In May 2023, the Third Circuit of the Court of Appeals held that intended tax loss should be used in sentencing calculations for tax crimes rather than actual tax loss. This means that, for sentencing purposes, a judge can consider what might have been lost if a defendant had been successful in their tax crime.
Tax Loss
The case, United States v. Upshur, hinged on how the United States Sentencing Commission (U.S.S.G.) defined tax loss. An earlier case, which relied on different guidelines, didn't differentiate between intended versus actual loss.
The Upshur case, however, relied on different parts of the U.S.S.G. The relevant portions of the U.S.S.G. provided a detailed description of both actual and intended loss in tax fraud schemes. In these cases, a tax loss may result from a defendant's aid, assistance, or advice.
Fraudulent Tax Schemes and Actual Loss
Here, the U.S. indicted the defendant over two fraudulent tax schemes. The defendant was found guilty and sentenced to 84 months.
In his first tax scheme, he claimed he could help people pay off their debts. They would wire him money, and, in exchange, he would file fraudulent tax returns that he claimed would result in substantial tax refunds. Payment for this “service” began at $500, and the defendant was mostly unsuccessful at achieving the refunds.

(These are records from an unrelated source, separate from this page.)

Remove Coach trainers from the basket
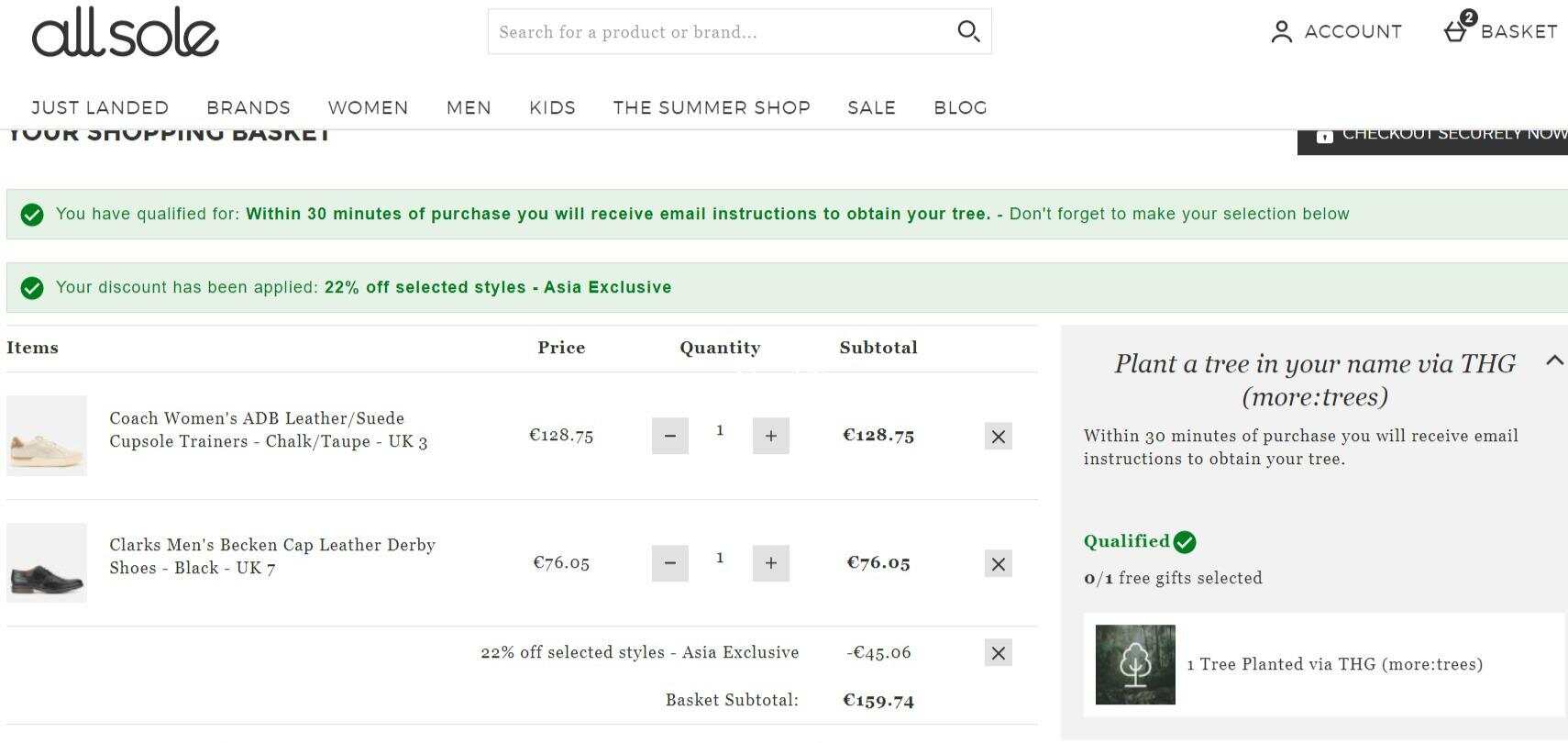1568x743 pixels. tap(999, 437)
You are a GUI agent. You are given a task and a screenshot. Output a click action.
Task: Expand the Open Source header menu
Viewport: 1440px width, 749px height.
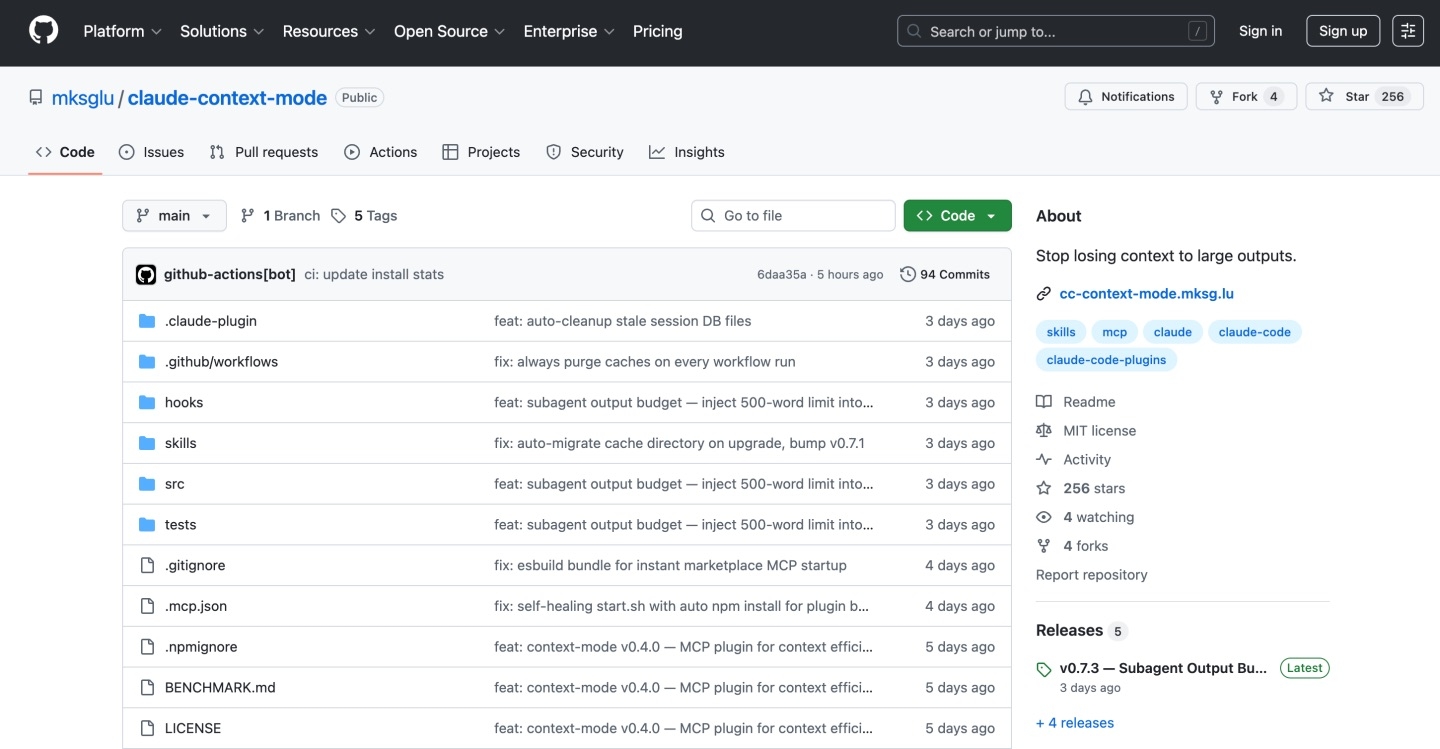click(449, 31)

The second scheme involved large overpayments to the IRS to generate a significant refund. Similar to the first scheme, it wasn't wildly successful. However, if these schemes had been successful, the IRS could have lost up to $325 million. It was this intended amount that was used during sentencing.
The defendant wanted to rely on intended loss for sentencing. As his schemes hadn't worked, the intended loss was zero.